| WORK REQUEST |
Although the data below holds other lines too, output only those from the line with "The height and width of the screenshot is (1000, 462)." up to and including the line with "Given: Click large", exactly as they appear.

+ + + + +

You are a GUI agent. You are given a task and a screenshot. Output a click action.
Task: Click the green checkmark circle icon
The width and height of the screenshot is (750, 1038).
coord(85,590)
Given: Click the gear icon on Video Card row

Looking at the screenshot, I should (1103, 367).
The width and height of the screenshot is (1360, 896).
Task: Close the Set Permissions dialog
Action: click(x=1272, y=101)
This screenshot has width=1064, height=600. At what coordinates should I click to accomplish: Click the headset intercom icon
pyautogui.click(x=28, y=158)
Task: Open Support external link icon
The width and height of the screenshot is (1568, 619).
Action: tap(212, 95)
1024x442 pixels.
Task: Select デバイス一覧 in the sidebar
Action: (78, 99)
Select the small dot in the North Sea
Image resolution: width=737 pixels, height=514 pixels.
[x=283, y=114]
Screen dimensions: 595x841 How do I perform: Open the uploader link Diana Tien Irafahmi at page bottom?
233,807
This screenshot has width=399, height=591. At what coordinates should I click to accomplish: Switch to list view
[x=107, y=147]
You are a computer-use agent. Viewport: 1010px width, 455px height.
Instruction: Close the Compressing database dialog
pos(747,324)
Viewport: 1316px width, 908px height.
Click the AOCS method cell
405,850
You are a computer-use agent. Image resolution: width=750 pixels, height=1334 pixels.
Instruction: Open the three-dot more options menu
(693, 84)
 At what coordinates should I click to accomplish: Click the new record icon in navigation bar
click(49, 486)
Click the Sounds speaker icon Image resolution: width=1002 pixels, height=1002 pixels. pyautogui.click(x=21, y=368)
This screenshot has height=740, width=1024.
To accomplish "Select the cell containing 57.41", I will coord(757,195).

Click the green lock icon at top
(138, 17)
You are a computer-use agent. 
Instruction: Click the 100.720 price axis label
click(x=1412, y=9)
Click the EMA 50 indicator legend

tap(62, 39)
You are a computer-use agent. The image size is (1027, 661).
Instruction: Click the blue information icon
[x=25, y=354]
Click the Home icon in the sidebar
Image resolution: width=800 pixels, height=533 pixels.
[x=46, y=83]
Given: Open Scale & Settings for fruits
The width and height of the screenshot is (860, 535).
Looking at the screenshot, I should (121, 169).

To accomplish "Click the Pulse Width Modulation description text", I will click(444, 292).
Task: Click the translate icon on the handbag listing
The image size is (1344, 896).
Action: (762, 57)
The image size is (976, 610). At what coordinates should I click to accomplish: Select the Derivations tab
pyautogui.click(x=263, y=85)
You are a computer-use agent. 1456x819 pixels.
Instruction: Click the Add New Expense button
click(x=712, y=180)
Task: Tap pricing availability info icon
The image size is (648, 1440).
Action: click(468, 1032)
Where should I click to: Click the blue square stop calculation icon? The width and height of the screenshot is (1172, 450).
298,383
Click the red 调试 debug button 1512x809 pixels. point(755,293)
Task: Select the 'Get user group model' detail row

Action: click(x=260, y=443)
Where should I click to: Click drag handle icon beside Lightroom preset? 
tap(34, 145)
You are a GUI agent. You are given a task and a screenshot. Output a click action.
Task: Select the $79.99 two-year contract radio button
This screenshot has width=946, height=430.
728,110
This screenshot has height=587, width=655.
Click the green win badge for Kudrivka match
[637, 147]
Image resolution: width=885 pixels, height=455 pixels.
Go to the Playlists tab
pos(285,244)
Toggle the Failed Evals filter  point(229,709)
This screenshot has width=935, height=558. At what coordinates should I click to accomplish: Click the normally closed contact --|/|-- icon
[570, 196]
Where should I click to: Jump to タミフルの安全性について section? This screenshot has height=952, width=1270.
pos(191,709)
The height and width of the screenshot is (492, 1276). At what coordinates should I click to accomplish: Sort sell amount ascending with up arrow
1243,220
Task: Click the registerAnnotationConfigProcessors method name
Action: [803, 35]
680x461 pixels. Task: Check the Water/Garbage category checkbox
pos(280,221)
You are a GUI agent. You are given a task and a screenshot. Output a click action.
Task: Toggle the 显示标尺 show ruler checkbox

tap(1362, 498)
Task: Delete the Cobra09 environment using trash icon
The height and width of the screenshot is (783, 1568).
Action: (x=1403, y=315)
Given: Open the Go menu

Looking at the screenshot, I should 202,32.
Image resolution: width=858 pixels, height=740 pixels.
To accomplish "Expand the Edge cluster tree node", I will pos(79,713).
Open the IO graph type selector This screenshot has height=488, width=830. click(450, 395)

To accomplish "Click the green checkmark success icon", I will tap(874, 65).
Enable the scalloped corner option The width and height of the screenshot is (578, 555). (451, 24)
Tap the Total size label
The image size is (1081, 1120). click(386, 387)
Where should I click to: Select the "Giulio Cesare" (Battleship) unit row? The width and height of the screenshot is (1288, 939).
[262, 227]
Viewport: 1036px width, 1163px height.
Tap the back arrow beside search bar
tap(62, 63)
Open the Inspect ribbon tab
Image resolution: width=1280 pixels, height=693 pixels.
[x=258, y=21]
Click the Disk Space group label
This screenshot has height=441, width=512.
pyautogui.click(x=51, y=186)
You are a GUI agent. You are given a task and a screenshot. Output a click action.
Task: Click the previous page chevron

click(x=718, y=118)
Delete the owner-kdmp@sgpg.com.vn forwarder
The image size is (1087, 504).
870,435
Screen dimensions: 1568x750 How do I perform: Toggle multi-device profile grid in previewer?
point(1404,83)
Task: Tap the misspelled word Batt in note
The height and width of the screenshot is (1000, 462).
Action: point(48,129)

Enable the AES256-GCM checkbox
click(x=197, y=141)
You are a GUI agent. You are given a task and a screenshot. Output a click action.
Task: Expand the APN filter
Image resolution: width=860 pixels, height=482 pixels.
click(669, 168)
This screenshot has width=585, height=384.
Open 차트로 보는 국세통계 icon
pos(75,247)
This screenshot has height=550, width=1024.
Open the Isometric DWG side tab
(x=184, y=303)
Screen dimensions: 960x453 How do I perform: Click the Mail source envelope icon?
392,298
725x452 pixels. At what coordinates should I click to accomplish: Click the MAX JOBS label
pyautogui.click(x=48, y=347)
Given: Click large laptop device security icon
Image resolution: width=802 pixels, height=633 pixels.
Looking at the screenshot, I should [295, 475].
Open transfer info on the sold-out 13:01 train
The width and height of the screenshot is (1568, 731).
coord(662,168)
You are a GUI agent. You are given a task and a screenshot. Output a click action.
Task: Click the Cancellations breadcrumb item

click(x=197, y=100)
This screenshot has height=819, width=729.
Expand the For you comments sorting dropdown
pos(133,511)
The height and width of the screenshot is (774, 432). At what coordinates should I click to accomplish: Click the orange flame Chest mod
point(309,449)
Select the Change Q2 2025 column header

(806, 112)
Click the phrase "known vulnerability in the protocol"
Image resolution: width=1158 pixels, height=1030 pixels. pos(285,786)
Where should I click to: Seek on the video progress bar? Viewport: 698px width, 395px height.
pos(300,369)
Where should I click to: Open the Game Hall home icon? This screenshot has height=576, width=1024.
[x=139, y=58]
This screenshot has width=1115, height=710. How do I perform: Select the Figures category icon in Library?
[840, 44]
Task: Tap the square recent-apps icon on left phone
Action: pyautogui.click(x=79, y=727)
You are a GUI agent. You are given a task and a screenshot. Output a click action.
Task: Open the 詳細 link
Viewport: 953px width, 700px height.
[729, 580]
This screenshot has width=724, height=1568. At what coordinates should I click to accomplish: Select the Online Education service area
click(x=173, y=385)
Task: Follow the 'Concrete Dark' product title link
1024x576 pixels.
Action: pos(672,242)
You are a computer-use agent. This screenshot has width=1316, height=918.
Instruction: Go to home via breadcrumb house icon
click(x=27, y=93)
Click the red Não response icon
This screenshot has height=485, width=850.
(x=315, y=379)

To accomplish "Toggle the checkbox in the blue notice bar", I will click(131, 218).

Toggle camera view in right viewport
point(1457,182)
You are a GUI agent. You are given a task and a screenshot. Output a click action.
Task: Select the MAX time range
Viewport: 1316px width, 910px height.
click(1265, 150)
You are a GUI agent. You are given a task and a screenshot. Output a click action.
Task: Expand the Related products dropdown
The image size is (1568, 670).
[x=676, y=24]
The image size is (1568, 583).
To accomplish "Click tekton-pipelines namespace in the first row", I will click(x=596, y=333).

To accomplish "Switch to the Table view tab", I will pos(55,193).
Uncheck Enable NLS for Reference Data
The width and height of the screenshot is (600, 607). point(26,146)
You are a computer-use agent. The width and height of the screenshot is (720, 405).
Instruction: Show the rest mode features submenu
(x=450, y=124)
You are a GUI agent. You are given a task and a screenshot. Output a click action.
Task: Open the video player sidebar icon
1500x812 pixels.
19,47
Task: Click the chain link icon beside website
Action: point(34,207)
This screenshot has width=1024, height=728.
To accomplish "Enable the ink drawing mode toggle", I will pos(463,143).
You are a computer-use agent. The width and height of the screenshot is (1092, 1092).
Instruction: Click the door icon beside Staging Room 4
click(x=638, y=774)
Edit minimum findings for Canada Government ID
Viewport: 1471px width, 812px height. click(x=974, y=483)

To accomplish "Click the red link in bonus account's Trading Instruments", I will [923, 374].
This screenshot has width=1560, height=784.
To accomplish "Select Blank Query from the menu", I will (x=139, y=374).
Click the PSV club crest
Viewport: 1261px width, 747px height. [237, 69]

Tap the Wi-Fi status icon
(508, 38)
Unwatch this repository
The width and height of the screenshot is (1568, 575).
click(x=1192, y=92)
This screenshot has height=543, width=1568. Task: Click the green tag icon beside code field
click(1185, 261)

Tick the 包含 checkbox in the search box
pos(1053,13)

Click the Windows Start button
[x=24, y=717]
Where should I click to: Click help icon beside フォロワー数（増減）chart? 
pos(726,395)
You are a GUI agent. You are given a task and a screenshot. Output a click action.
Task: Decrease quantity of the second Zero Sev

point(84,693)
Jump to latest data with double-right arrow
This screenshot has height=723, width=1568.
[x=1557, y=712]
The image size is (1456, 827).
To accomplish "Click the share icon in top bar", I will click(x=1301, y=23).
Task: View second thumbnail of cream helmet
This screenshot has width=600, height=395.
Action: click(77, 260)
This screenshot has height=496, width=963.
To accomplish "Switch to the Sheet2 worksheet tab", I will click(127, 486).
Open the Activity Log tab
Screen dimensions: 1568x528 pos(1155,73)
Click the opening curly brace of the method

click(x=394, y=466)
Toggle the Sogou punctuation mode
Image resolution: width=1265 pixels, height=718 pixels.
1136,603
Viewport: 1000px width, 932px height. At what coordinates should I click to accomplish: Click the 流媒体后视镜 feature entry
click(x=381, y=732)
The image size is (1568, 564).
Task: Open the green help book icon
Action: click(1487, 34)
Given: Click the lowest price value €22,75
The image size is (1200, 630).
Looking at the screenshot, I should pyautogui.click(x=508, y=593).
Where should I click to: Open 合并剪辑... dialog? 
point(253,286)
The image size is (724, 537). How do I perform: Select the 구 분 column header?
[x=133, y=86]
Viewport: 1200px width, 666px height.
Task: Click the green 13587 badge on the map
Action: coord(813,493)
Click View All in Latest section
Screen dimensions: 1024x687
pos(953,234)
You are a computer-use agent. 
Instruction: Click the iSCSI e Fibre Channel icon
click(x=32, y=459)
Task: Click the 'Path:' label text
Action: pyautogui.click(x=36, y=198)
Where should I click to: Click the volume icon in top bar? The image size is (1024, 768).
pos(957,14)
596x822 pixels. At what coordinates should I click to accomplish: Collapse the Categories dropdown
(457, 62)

+ + + + +

| EXPECTED ANSWER |
The height and width of the screenshot is (1000, 462).
Action: point(48,129)

Enable the AES256-GCM checkbox
click(x=197, y=141)
You are a GUI agent. You are given a task and a screenshot. Output a click action.
Task: Expand the APN filter
Image resolution: width=860 pixels, height=482 pixels.
click(669, 168)
This screenshot has width=585, height=384.
Open 차트로 보는 국세통계 icon
pos(75,247)
This screenshot has height=550, width=1024.
Open the Isometric DWG side tab
(x=184, y=303)
Screen dimensions: 960x453 How do I perform: Click the Mail source envelope icon?
392,298
725x452 pixels. At what coordinates should I click to accomplish: Click the MAX JOBS label
pyautogui.click(x=48, y=347)
Given: Click large laptop device security icon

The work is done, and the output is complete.